The Most Impactful Speeches Made During Business Conferences

Discover how powerful speeches can be for businesses, both for better and worse, as companies often stake their reputation and stock value on just a few words.

The reason why conferences take place in the lavish venues that they do is because the power of the spoken word is often deeply underappreciated, and the future of a business can be shaped in just a few minutes.

Perhaps the most infamous example was a speech made at the 1991 IoD Annual Convention, where two infamous jokes became so immediately damaging that the phrase “doing a Ratner” has since entered the business lexicon to describe how careless talk costs money.

Whilst Gerard Ratner’s disastrous speech was the most immediately impactful, other examples have occurred during business conferences, where in a chamber of peers, a business leader can sometimes inadvertently let their guard down in a way that has caused significant impact to a company.

GlaxoSmithKline Admits Drugs Do Not Work

Many examples of “doing a Ratner” are less about the content of a speech but more about its framing. Mr Ratner himself turned his jewellery empire’s biggest selling point into its biggest weakness, and the late Allen Roses nearly did the same for pharmaceutical conglomerate GlaxoSmithKline.

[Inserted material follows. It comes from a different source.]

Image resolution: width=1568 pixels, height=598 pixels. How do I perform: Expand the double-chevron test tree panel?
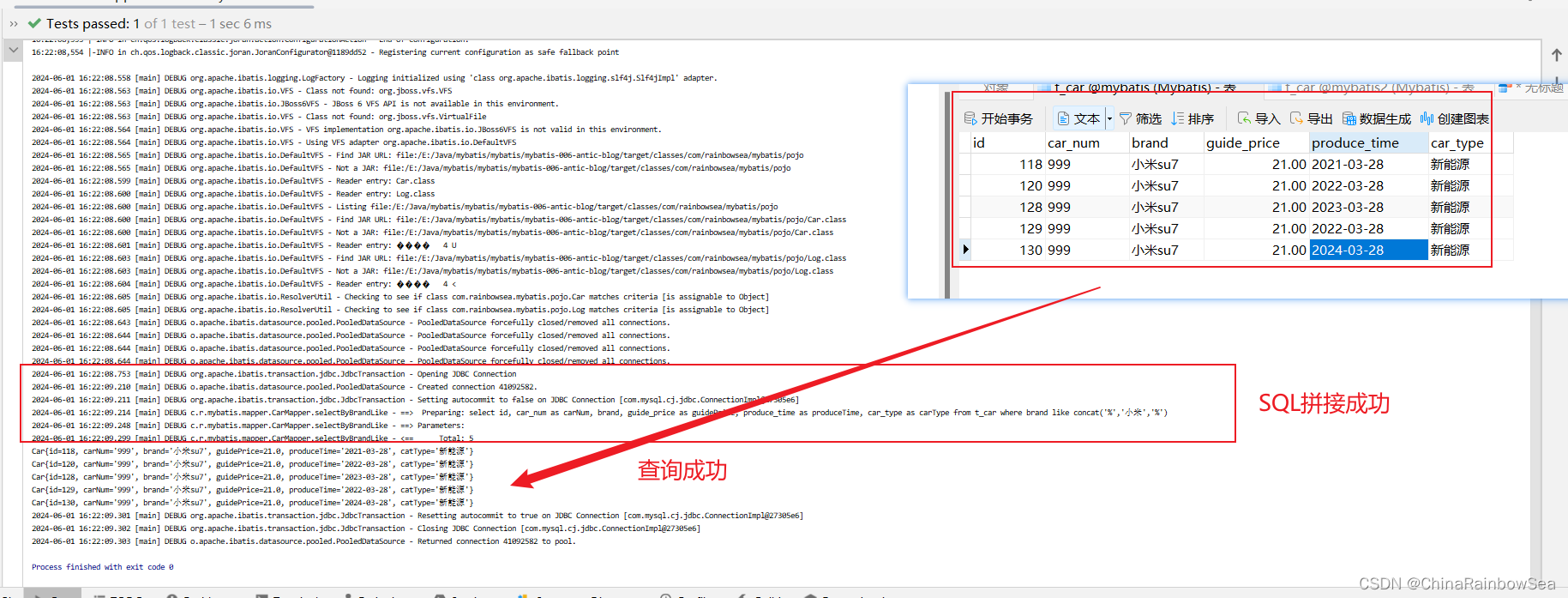13,24
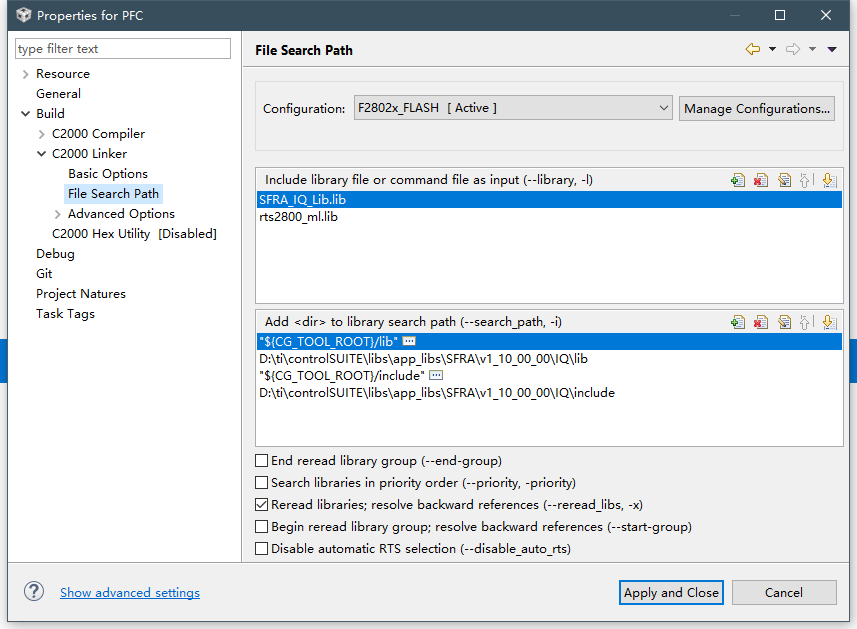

In 2003, at a scientific meeting in London, Dr Roses was quoted by The Independent as saying that GSK’s prescription medications do not work for most people, citing that 90 per cent of drugs on the market only work 30 to 50 per cent of the time.

This was not necessarily revelatory, particularly to the scientific community, and the speech was intended to advocate for targeted medicines, but at a time when broad-based medicalisation was central to GSK’s success, it was extremely controversial and compared directly to Mr Ratner.

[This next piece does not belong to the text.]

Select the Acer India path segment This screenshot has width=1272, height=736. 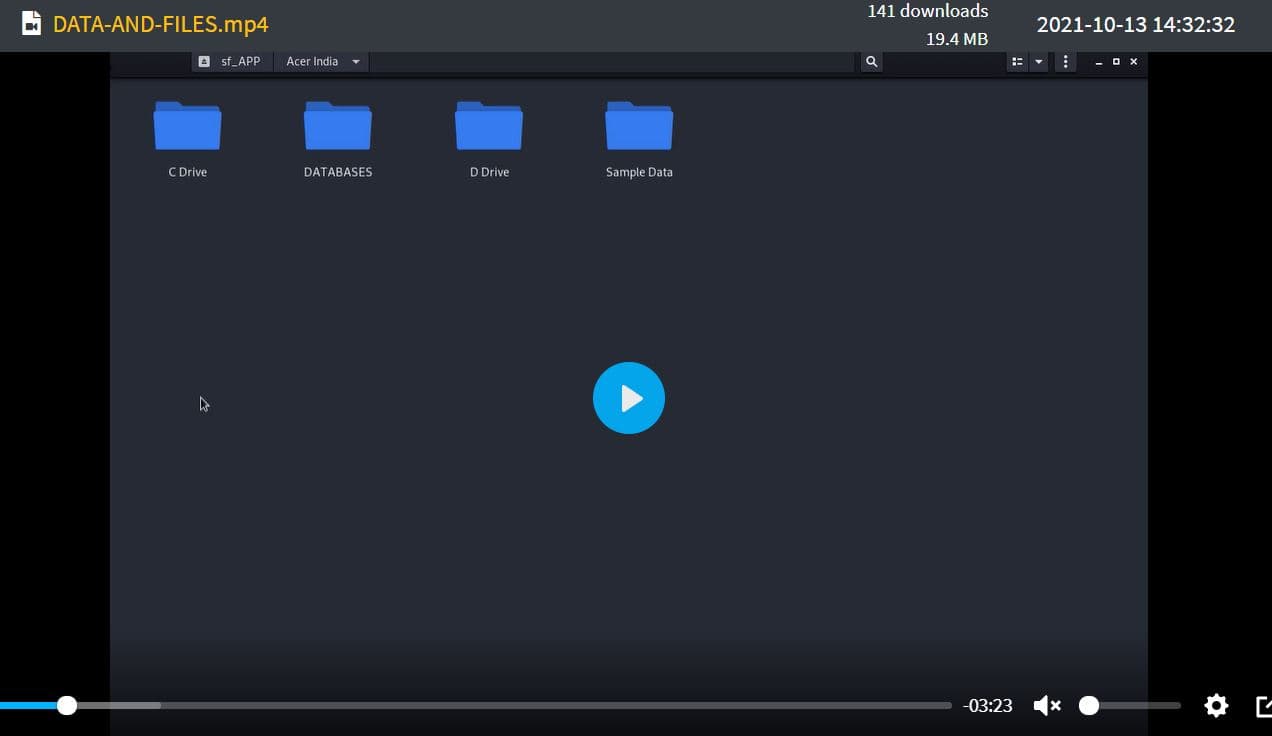[312, 62]
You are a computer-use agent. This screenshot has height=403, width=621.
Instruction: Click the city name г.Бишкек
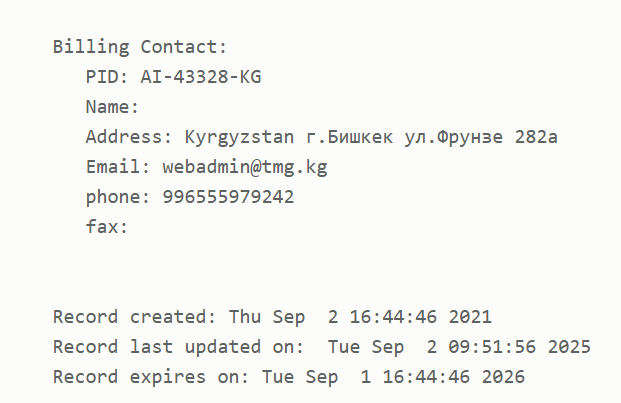[348, 136]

Don Mattrick Tells Customers Not To Buy Xbox One

The Electronics Entertainment Expo is home to some of the most infamously impactful speeches and presentations, even outside of the computer game market. 

In 2004, Nintendo of America managed to turn around several years of relatively middling success with a bold press conference when President Reggie Fils-Aime boldly stated that he was about taking names, whilst his company was about making games.

However, the opposite happened in 2013, when Microsoft revealed the Xbox One and managed to generate far more controversy than excitement, particularly with regard to the console’s online connectivity requirements, which risked alienating consumers without broadband internet.

This was not ideal, but the Ratner moment came in an interview filmed before it for GameTrailers, where Microsoft’s President of Interactive Entertainment Business, Don Mattrick, rather infamously said that people who did not have regular internet should buy their previous console instead.

The response was immediate, Microsoft reversed course within a month, and Mr Mattrick would leave Microsoft a month after that. The Xbox One would take years to recover and require a complete change in approach.

Topman Calls Its Suit Wearers Hooligans

Whilst Ratner moments typically involve insulting a company’s core customers, most of the time this is done implicitly; Gerard Ratner never said that his customers were cheap and tasteless, merely that the products they liked were.

However, David Shepherd, then brand director of Topman, was quoted by The Independent as saying to a trade publication that the fashion brand’s primary customers were “beer-swilling hooligans”.

Whilst the intention was to channel the then-contemporary concept of the “new lad” focused less on sartorial elegance and more on comfort and personal expression without standing out, Mr Shepherd went on to say that their customers only wear suits to court cases and interviews.

It caused a PR firestorm, and Topman continued to struggle until it finally collapsed into administration alongside the rest of the Arcadia Group in 2020.